NOSSAS LETRAS

Anos 90

Assassinato de professor era roteiro de filme de terror. Tudo mudou? Mudou. Infelizmente. Leia o artigo de Lúcia Brigagão.

Por Lúcia Brigagão | 08/04/2023 | Tempo de leitura: 3 min
Especial para o GCN

Não era mais como quando eu fiz o colegial no mesmo IETC – Instituto de Educação Torquato Caleiro. Não tinha mais dona Branca, professora de História, nem sr. Pedro, que judiava da gente com sua matemática. Ou sr. Nicanor que nos iniciou no Inglês. Não tinha dr. Palermo, professor de Português ou dr. Valeriano, que dava aulas de Latim. Nem dona Maria Inês, de Geografia, que quase me reprovou porque eu não fazia diferença entre cúmulos, cirros e nimbos: eram todas nuvens, ora essa. Anos depois, quando a encontrava, tinha vontade de pedir sua bênção.

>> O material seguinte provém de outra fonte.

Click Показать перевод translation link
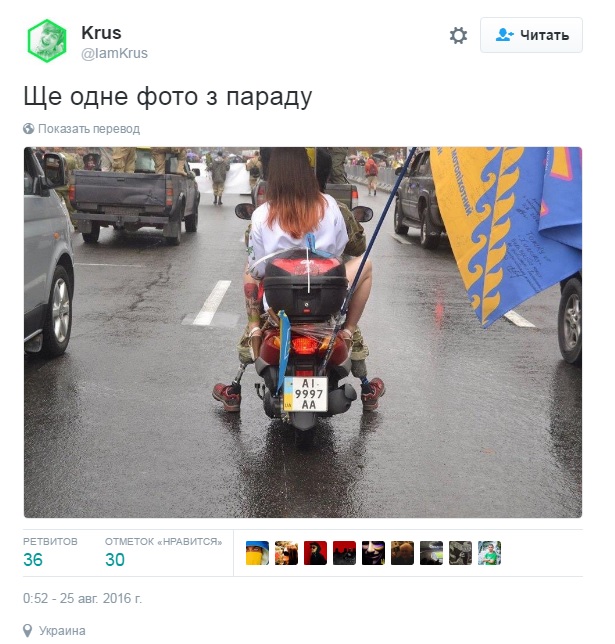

Quando dona Meire se aposentou, disseram-me, ela teria me indicado para substituí-la no ofício. Fiquei entre surpresa e incrédula: eu não era a mais brilhante ex-aluna, muito menos pertencia ao grupo dos cfds. Tinha fama de bagunceira e irreverente. Os ajudantes da ordem escolar me conheciam: eu tinha todos os carimbos que controlavam a presença dos alunos nos recintos da escola através das cadernetas escolares: Domingo, Feriado, Ausente, Presente que eram entregues no início das aulas e devolvidas devidamente carimbadas no fim do expediente. Era procurada às escondidas para carimbar cadernetas de eventuais cabuladores de aula. Nossa vida de estudantes não era fácil. Por tais motivos, quando a diretora da escola, naqueles anos 90 me procurou para o processo de substituição da cadeira de Filosofia, passado o aturdimento, a surpresa e o medo da minha própria incompetência, fui atrás dela.

Somos parentes. Ela é filha de tia Maria, irmã de minha avó materna Lila, mas  esse fato nunca me deu vantagem alguma. Pelo contrário, pouca gente sabia do parentesco e ela me apertava enquanto e, talvez, não por isso...  Fui procurá-la. Ela me recebeu sorrindo. Fiquei em dúvida: seria tudo vingança ou armação dela? Ela queria que eu pagasse meus pecados escolares, me colocando na mesma situação? Vieram à lembrança as discussões, os debates em aula. De um lado, meus argumentos atrevidos, de outro a ponderação e o equilíbrio dela.  Vencemos aquela etapa. Seguimos nossos caminhos e, de repente, ali estava eu, diante da sala cheia de alunos com a cabeça cheia de minhocas, como a minha na mesma idade. Seria competente na mesma função dela no apaziguamento dos ânimos atrevidos dos jovens? Era pagar para ver. Aceitei, fui em frente, vivi intensos momentos com aquelas gerações que aceitei orientar.

Nossos encontros eram informais, alegres, havia troca intensa de energia.  Nunca foram desrespeitosos comigo. Nossas relações eram baseadas na hierarquia. Eu imitava meus professores, quando ia dar aula: não usava meias de seda, mas estava sempre com roupas limpas, com calças compridas ou saia de comprimento adequado. Meus colegas de profissão não usavam camisetas amarfanhadas. Nenhum de nós tinha ideologia explicitada num refrão pintado no peito. Não ganhávamos bem: o tempo nababesco de quando professores eram recompensados, havia passado.  Mas tínhamos dignidade. Não admitíamos ser tratados como lixo.  Cenas como a do aluno que se masturbou à vista da classe, sob a mesa da professora e ejaculou em sua perna era impensável. Assassinato de professor era roteiro de filme de terror. Não há exigência do uso de uniforme, identificação dos alunos em cada estabelecimento. Tudo mudou? Mudou. Infelizmente.

Ah! A baixinha do centro da foto sou eu, na porta do IETC. As inscrições na parede, pioraram. Os alunos se tornaram adultos, pais de família, profissionais. Dona Meire se tornou minha amiga, não temos mais formalidades. E os novos tempos, que esperávamos melhores, definitivamente  não aconteceram.